STATED PROBLEM:
Give only the number of lines in the data that contain the string "width", treating uppercase and lowercase as different.

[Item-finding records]
┌──

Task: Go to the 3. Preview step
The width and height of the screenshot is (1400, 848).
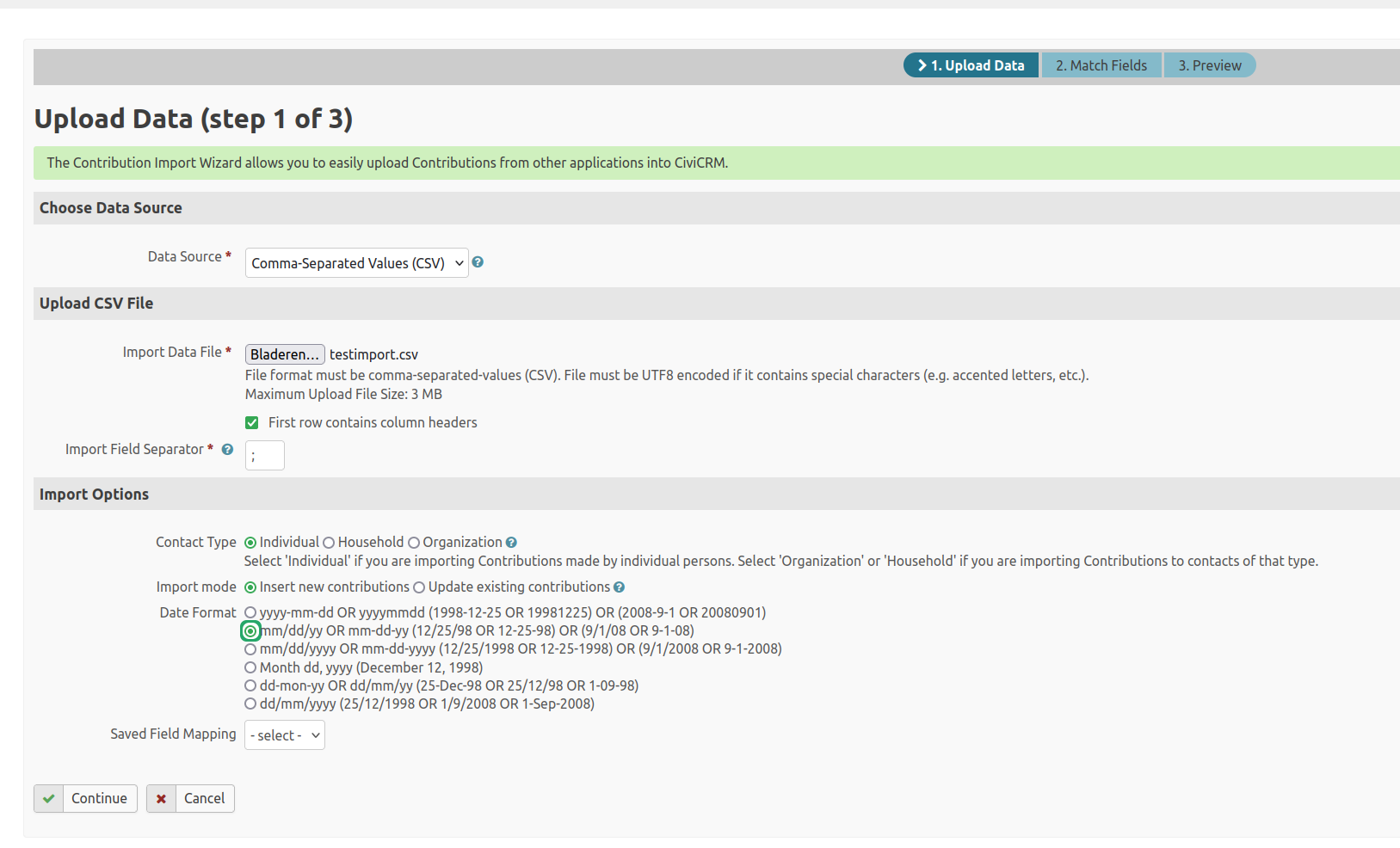Action: (1209, 65)
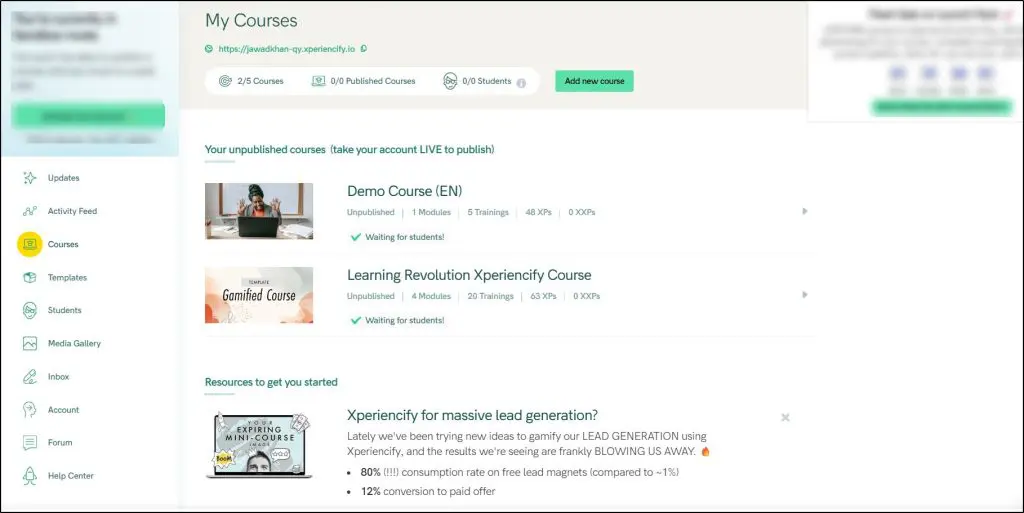Open the Demo Course (EN) title
This screenshot has height=513, width=1024.
tap(404, 191)
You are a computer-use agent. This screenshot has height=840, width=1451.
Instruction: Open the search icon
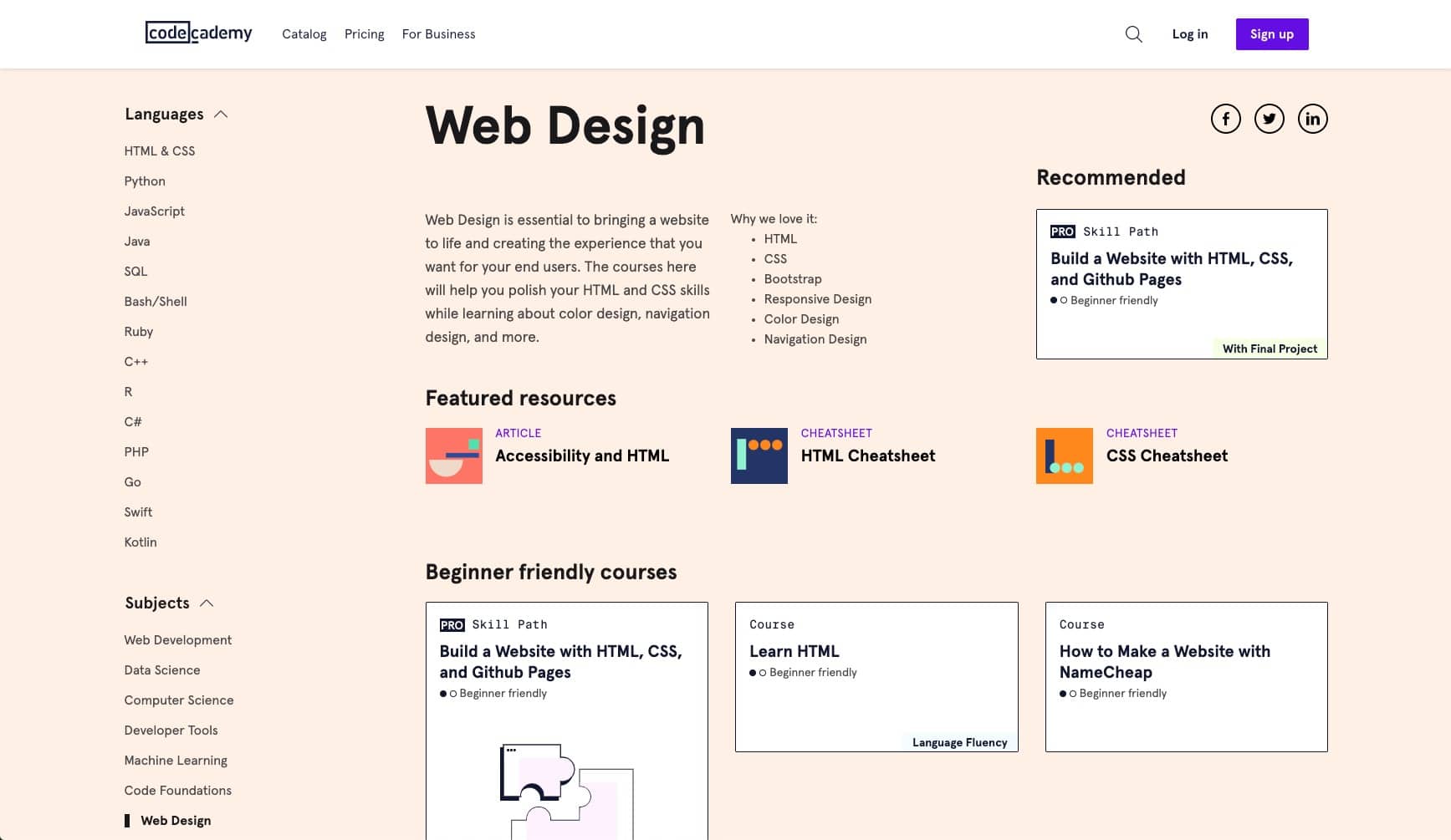(1133, 34)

└──

RESULT OF THIS EXERCISE:
3